Mittwoch, 16. Oktober 2019

Versicherungs-Check - welche Versicherungen Familien wirklich brauchen

Keine Frage, Versicherungen sind wichtig. Doch ebenso wie lebensnotwendige Versicherungen gibt es auch Policen, auf die man gut und gerne verzichten kann. Mit der richtigen Wahl der Versicherungen können Familien viel einsparen pro Jahr. Ein Versicherungscheck bringt hierbei jeweils ans Licht, in welchen Punkten man über- oder gänzlich falsch versichert ist.

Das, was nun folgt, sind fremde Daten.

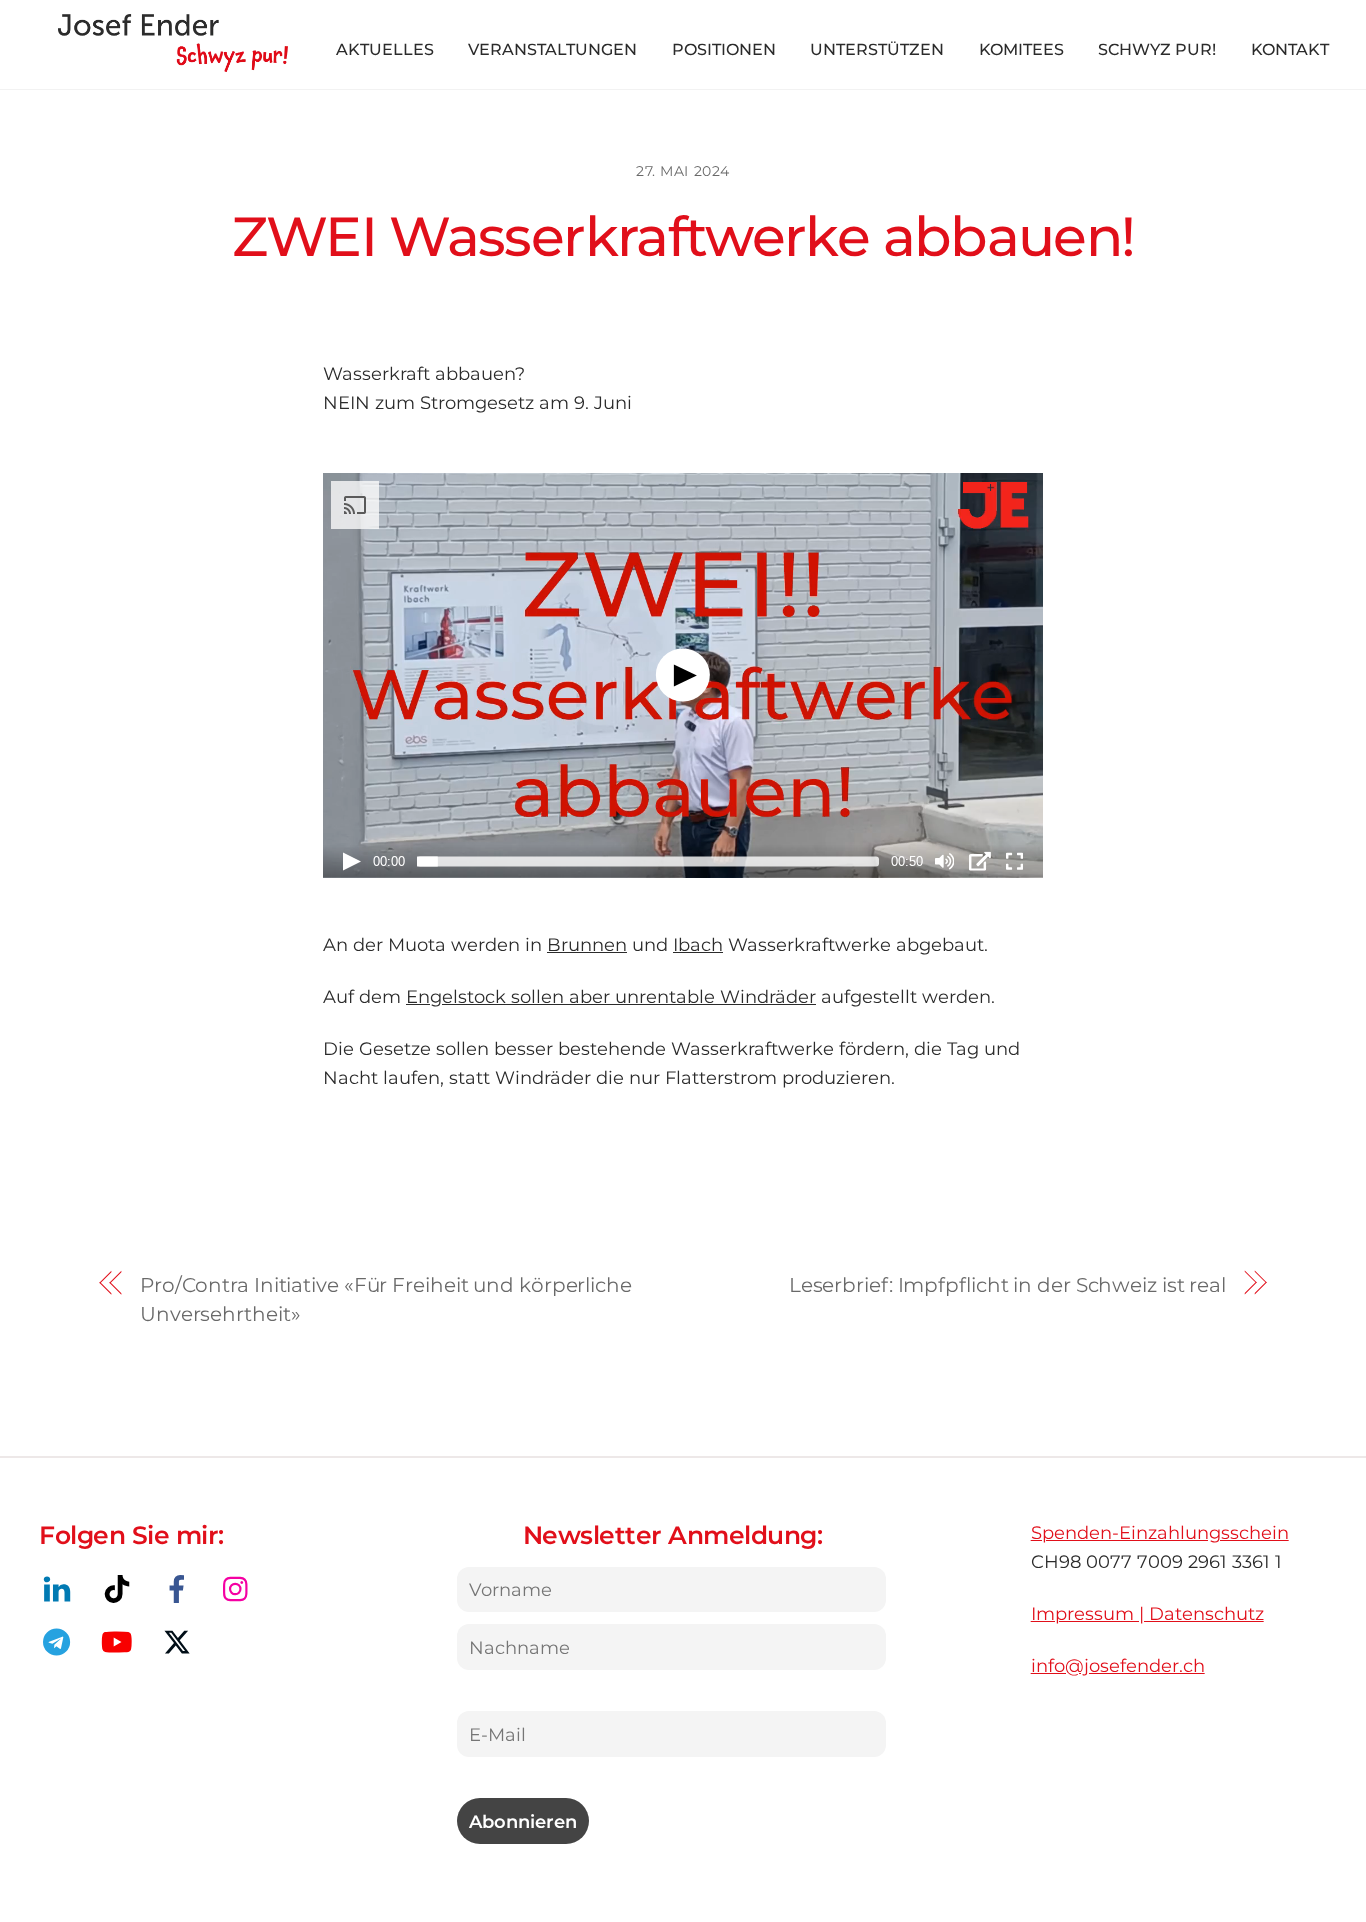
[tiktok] (120, 1588)
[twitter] (180, 1641)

Zunächst sollte man sich im Klaren darüber sein, welche Versicherung notwendig sind, und welche überflüssig. Neben der für jedermann obligatorischen Krankenversicherung (gesetzlich oder privat) ist die Privathaftpflichtversicherung unbedingt notwendig, auf sie sollte man auf gar keinen Fall verzichten, zumal sie nur mit einem geringen Betrag pro Jahr (zwischen 30 und 100 Euro) zu Buche schlägt.

Prinzipiell muss man Versicherungen natürlich immer im Zusammenhang mit der jeweiligen Situation des Versicherungsnehmers betrachten um zu entscheiden, ob sie sinnvoll sind oder nicht: Kfz-Vollkaskoversicherung - sinnvoll, wenn man einen neueren bzw. einen Neuwagen hat, Tierhalterhaftpflichtversicherung - natürlich nur dann sinnvoll, wenn die entsprechenden Tiere im Haushalt vorhanden sind, Hausratversicherung - macht bei hochwertigem Hausrat Sinn, Rechtsschutzversicherung - sinnvoll zum Beispiel bei Selbständigkeit.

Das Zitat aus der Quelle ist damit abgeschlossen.